--- EXCERPTED RECORDS Enclosed Below ---

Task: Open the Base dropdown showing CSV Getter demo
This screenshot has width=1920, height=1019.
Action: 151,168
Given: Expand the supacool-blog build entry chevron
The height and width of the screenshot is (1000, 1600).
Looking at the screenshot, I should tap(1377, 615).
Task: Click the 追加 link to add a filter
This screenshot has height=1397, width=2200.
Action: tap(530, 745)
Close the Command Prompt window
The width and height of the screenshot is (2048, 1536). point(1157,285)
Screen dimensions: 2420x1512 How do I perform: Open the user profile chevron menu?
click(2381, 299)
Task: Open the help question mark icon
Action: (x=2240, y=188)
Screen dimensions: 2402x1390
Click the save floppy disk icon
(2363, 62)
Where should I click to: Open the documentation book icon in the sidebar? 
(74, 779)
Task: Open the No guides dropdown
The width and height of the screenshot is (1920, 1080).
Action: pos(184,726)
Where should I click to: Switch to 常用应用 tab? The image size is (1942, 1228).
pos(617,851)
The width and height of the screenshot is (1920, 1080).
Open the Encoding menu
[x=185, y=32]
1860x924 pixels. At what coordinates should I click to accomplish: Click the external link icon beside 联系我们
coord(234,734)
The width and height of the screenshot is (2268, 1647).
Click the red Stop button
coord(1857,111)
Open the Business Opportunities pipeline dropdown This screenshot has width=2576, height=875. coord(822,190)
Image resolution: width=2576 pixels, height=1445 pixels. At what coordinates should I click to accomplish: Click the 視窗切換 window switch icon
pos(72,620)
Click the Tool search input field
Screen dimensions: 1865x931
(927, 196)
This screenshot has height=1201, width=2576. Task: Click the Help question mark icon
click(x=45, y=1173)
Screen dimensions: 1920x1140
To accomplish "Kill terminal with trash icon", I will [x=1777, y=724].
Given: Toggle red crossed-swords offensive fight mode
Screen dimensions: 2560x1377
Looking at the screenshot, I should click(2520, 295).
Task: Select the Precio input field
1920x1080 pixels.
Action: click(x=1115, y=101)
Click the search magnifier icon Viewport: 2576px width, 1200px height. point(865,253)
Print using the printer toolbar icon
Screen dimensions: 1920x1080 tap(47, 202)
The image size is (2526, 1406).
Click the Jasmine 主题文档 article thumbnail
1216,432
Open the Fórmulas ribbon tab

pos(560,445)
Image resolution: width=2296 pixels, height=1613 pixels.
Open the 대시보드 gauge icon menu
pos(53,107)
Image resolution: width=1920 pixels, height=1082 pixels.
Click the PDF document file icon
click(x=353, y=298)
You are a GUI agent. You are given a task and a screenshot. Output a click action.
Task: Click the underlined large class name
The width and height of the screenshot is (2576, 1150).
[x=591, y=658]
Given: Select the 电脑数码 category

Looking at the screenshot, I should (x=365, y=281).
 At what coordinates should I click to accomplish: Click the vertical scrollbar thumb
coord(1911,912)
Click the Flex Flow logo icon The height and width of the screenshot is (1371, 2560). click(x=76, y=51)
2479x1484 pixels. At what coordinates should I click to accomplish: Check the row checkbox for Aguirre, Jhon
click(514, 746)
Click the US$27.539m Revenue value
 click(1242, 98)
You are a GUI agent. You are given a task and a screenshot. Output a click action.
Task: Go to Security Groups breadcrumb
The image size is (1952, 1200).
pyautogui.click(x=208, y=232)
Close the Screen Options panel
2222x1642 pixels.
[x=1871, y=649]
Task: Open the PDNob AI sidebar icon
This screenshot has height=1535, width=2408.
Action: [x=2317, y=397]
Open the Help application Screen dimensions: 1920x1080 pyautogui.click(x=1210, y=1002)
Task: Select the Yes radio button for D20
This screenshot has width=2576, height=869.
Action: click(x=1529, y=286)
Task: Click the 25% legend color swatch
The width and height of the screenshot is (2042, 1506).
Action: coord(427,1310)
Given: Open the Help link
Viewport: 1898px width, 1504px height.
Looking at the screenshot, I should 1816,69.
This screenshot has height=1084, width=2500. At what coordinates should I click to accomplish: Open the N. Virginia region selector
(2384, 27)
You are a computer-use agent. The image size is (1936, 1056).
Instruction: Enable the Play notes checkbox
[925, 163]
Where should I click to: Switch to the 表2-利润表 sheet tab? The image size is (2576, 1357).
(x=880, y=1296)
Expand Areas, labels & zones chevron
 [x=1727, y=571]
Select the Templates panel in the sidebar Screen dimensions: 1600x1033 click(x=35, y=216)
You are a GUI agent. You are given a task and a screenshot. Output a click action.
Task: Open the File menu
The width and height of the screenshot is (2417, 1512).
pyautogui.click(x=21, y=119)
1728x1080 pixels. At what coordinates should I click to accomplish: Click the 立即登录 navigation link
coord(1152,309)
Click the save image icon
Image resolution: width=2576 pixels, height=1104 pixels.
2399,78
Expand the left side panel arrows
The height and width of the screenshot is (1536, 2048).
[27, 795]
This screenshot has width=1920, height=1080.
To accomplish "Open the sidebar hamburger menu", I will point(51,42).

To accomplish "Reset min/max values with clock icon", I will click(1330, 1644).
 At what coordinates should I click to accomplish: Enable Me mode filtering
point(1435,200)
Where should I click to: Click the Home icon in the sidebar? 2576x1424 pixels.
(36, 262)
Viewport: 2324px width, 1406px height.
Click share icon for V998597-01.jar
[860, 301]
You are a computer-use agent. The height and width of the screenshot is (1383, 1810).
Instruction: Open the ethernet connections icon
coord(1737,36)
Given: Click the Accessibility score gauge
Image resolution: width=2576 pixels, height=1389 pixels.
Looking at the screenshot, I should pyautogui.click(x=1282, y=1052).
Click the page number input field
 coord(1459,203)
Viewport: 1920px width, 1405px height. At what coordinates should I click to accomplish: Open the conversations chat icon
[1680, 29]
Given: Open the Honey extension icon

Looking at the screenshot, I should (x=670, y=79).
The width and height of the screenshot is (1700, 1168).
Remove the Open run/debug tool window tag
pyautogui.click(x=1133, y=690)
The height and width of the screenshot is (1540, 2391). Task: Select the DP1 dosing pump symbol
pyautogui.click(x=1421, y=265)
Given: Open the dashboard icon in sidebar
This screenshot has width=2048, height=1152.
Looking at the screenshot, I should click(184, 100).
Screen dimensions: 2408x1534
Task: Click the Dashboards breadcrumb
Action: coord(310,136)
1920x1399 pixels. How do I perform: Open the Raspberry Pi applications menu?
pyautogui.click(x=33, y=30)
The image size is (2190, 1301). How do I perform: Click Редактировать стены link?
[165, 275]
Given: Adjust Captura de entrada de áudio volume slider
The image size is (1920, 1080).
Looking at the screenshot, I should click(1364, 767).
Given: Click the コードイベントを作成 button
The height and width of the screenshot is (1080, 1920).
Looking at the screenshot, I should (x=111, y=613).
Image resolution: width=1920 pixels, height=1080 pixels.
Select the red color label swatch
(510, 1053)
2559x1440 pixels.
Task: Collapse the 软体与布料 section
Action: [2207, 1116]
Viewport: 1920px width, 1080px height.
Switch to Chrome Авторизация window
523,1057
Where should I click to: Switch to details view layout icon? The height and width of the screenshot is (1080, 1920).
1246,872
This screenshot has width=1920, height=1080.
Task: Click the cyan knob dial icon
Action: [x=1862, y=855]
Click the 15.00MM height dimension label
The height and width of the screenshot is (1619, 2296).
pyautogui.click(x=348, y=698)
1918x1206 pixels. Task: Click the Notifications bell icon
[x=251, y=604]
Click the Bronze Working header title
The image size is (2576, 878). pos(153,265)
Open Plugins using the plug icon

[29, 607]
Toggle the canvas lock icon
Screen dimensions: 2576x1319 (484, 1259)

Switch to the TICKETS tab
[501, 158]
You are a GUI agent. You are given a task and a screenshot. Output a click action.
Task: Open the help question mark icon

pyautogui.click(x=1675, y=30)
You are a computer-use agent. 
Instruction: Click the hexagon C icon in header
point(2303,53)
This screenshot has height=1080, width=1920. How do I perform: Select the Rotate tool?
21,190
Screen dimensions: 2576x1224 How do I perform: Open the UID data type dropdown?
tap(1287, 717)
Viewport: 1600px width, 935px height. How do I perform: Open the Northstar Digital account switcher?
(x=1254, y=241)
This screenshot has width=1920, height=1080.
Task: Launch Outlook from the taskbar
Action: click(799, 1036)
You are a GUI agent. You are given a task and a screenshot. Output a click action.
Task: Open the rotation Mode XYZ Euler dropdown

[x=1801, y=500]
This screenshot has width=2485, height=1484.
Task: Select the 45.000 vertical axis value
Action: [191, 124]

--- End of Enclosed EXCERPTED RECORDS ---

[PROBLEM]:
Beginning with the line above that contains "Where should I click to: Switch to 常用应用", copy each line exactly up to and including the line that contains "Given: Toggle red", and go no further.

[RESULT]:
Where should I click to: Switch to 常用应用 tab? The image size is (1942, 1228).
pos(617,851)
The width and height of the screenshot is (1920, 1080).
Open the Encoding menu
[x=185, y=32]
1860x924 pixels. At what coordinates should I click to accomplish: Click the external link icon beside 联系我们
coord(234,734)
The width and height of the screenshot is (2268, 1647).
Click the red Stop button
coord(1857,111)
Open the Business Opportunities pipeline dropdown This screenshot has width=2576, height=875. coord(822,190)
Image resolution: width=2576 pixels, height=1445 pixels. At what coordinates should I click to accomplish: Click the 視窗切換 window switch icon
pos(72,620)
Click the Tool search input field
Screen dimensions: 1865x931
(927, 196)
This screenshot has height=1201, width=2576. Task: Click the Help question mark icon
click(x=45, y=1173)
Screen dimensions: 1920x1140
To accomplish "Kill terminal with trash icon", I will [x=1777, y=724].
Given: Toggle red crossed-swords offensive fight mode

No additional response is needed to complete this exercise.